GIVEN PASSAGE START
Will help you test the beta. Is it ready for testing yet? I tried it earlier but didnt work, but could have been from network monitoring being enabled.

Ranger802004 commented 1 year ago

Sure, will set it to 1.1.1.1 and change recursivepingchecks to 5.

It also could definitely be the router as the wifi is continuously dropping lately. Will be buying a new one when the GT-BE98 releases if Merlin supports it.

Will post back later today or tomorrow.

Thanks for the great work!

Will help you test the beta. Is it ready for testing yet? I tried it earlier but didnt work, but could have been from network monitoring being enabled.

If it is on the repo beta channel it is ready for testing and feedback. Please absolutely test, I'd like to workout any issues before production release. 5 will be a little much I think for recursive checks, I would start with 2-3.
GIVEN PASSAGE END
§ CHECK YOUR UNDERSTANDING:
1. Summarize the beta testing thread in three sentences.
2. Carry on the beta testing thread after its last post.
GIVEN INFORMATION START
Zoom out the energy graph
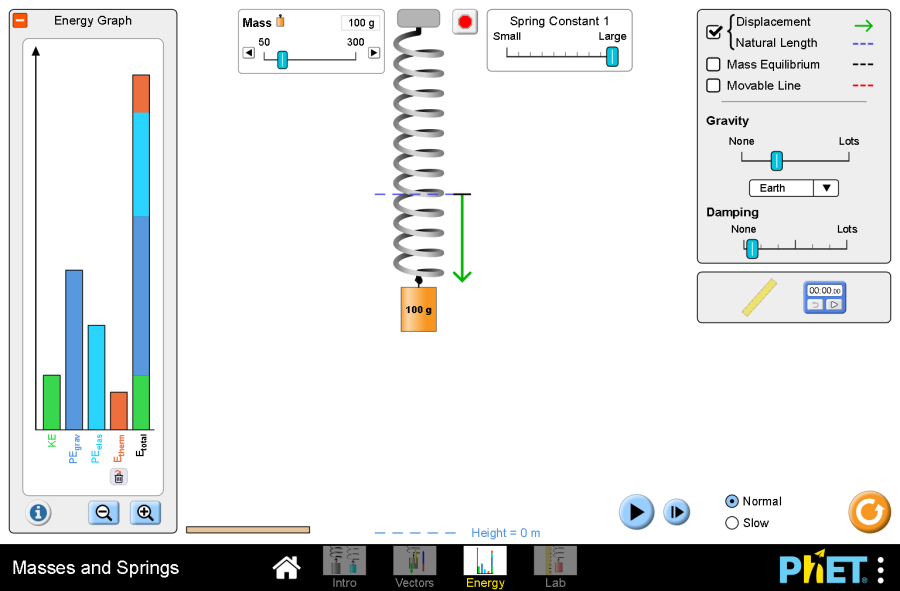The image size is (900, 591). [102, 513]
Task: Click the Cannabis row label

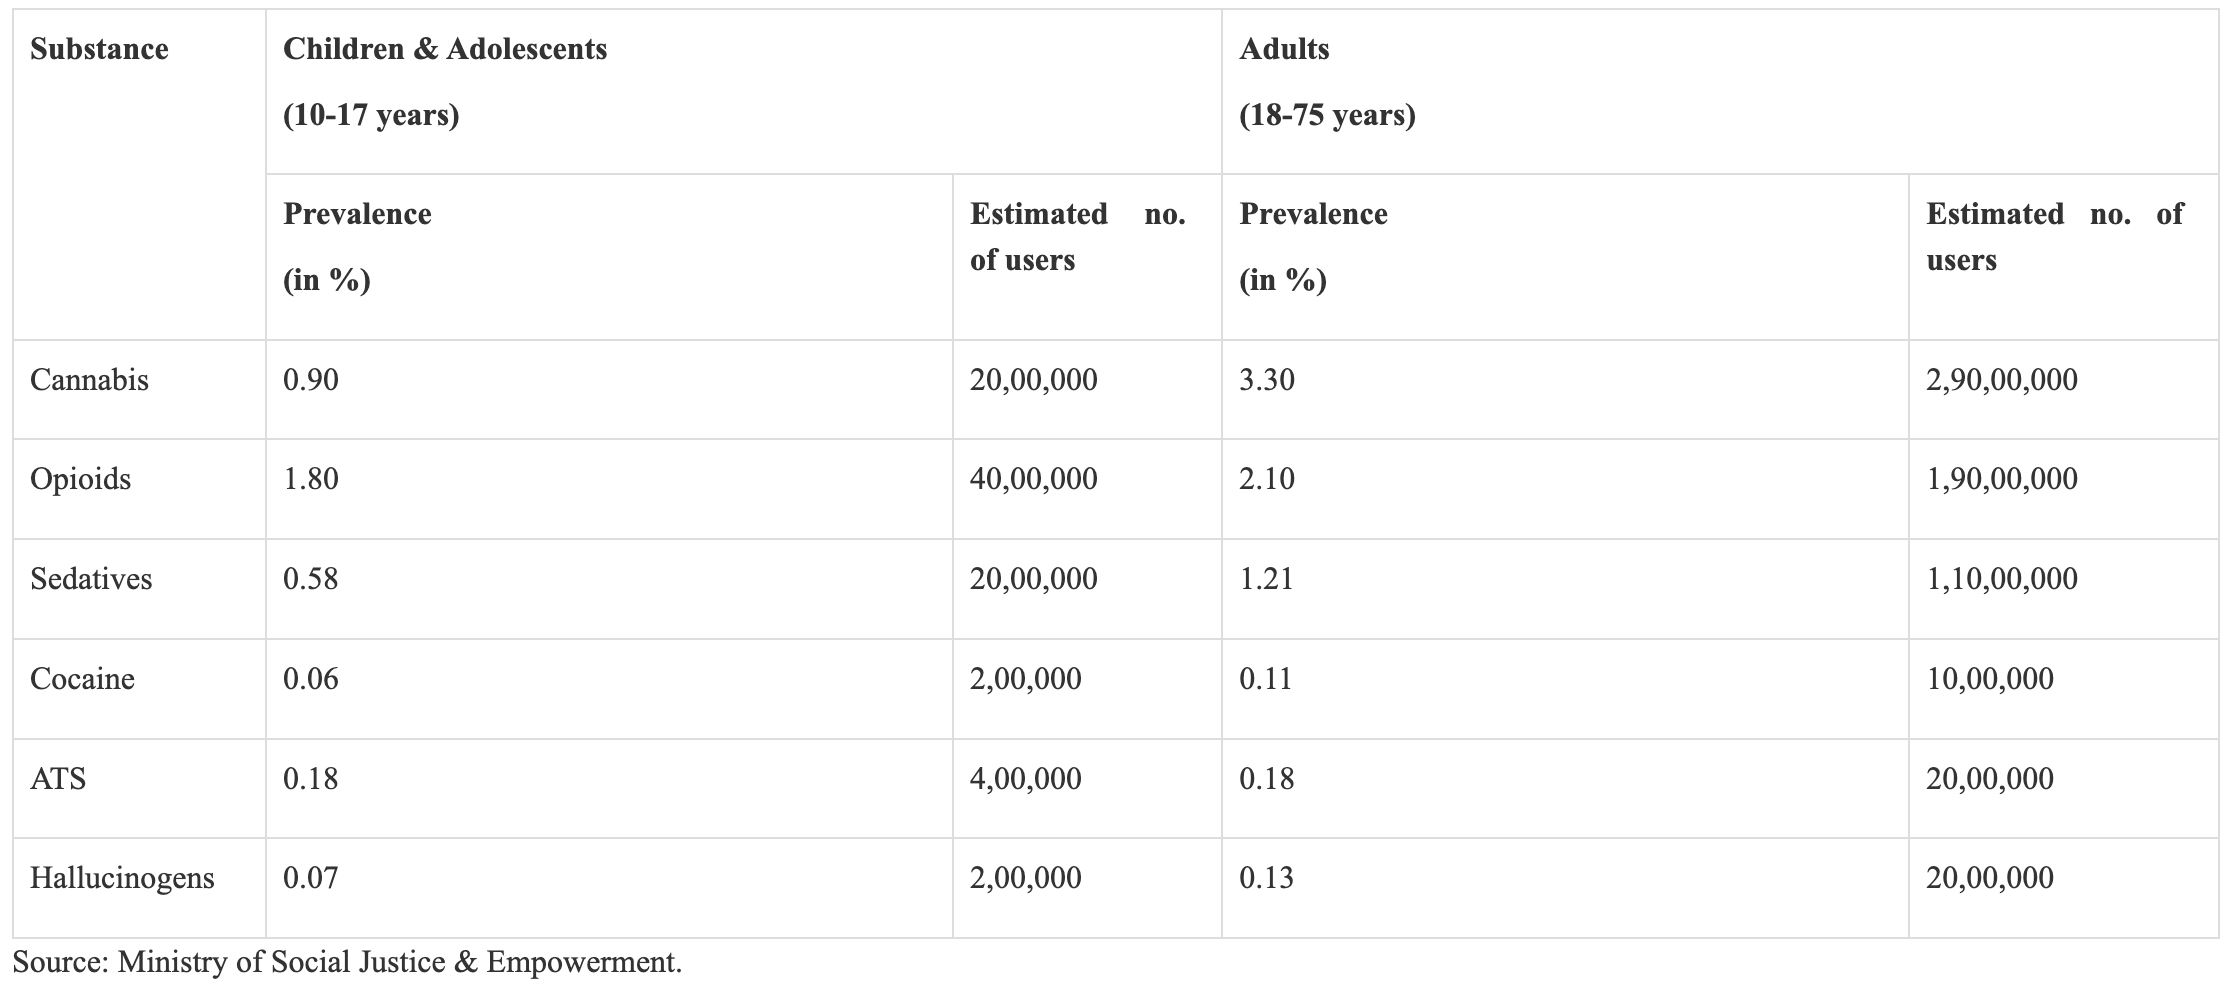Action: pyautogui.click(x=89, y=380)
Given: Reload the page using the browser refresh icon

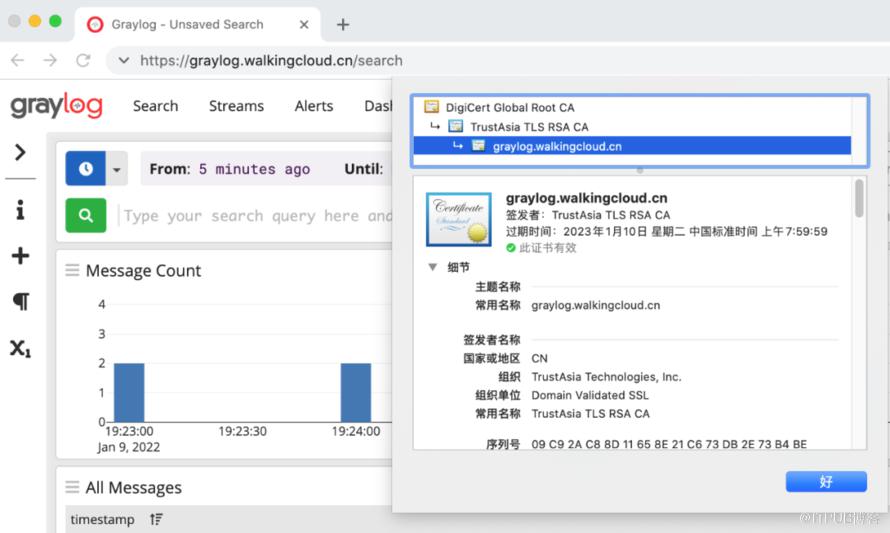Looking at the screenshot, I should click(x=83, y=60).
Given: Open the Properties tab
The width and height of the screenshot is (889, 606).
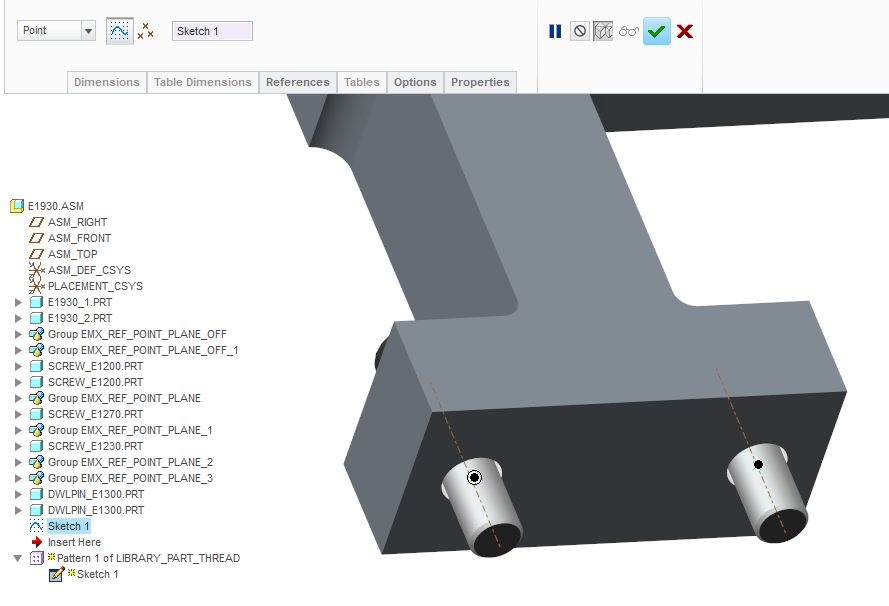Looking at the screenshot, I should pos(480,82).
GIVEN INFORMATION END
§ WRITTEN ANSWERS:
1. In the beta testing thread, a participant offers to help test the beta and says an earlier attempt failed, possibly because network monitoring was enabled. Plans are posted to set 1.1.1.1, change recursivepingchecks to 5, and buy a new router when the GT-BE98 releases if Merlin supports it, since the wifi keeps dropping. The reply says anything on the repo beta channel is ready for testing and feedback, and it suggests starting recursive checks at 2-3 instead of 5.

2.
p1r473 commented 1 year ago

Ok, I'll switch over to the beta for testing.

I have had emails configured in 1.6.0 to be disabled for over 30 min and they are still coming, and the time stamps are within last 3 minutes. I've also rebooted 3 times

Event Time: Mar 5 18:30:21 I'm just stepping out now but will test the beta tomorrow or later tonight

Ranger802004 commented 1 year ago

Ok, I'll switch over to the beta for testing.

I have had emails configured in 1.6.0 to be disabled for over 30 min and they are still coming, and the time stamps are within last 3 minutes.

I'm just stepping out now but will test the beta tomorrow or later

Yes please, there are some major changes in v2.0.0 and I do not plan on patching v1.6 and will end support after v2.0.0 is in production release.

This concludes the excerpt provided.